Your answer must be the line holding "Given: Enable the File Sharing checkbox" followed by every later line through the end of the entries, exactly as written.

SUPPLIED DATA START

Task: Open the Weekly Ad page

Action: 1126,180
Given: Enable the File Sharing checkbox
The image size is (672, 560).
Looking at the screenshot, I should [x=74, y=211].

SUPPLIED DATA END

OUTPUT FOR THIS TASK:
Given: Enable the File Sharing checkbox
The image size is (672, 560).
Looking at the screenshot, I should [x=74, y=211].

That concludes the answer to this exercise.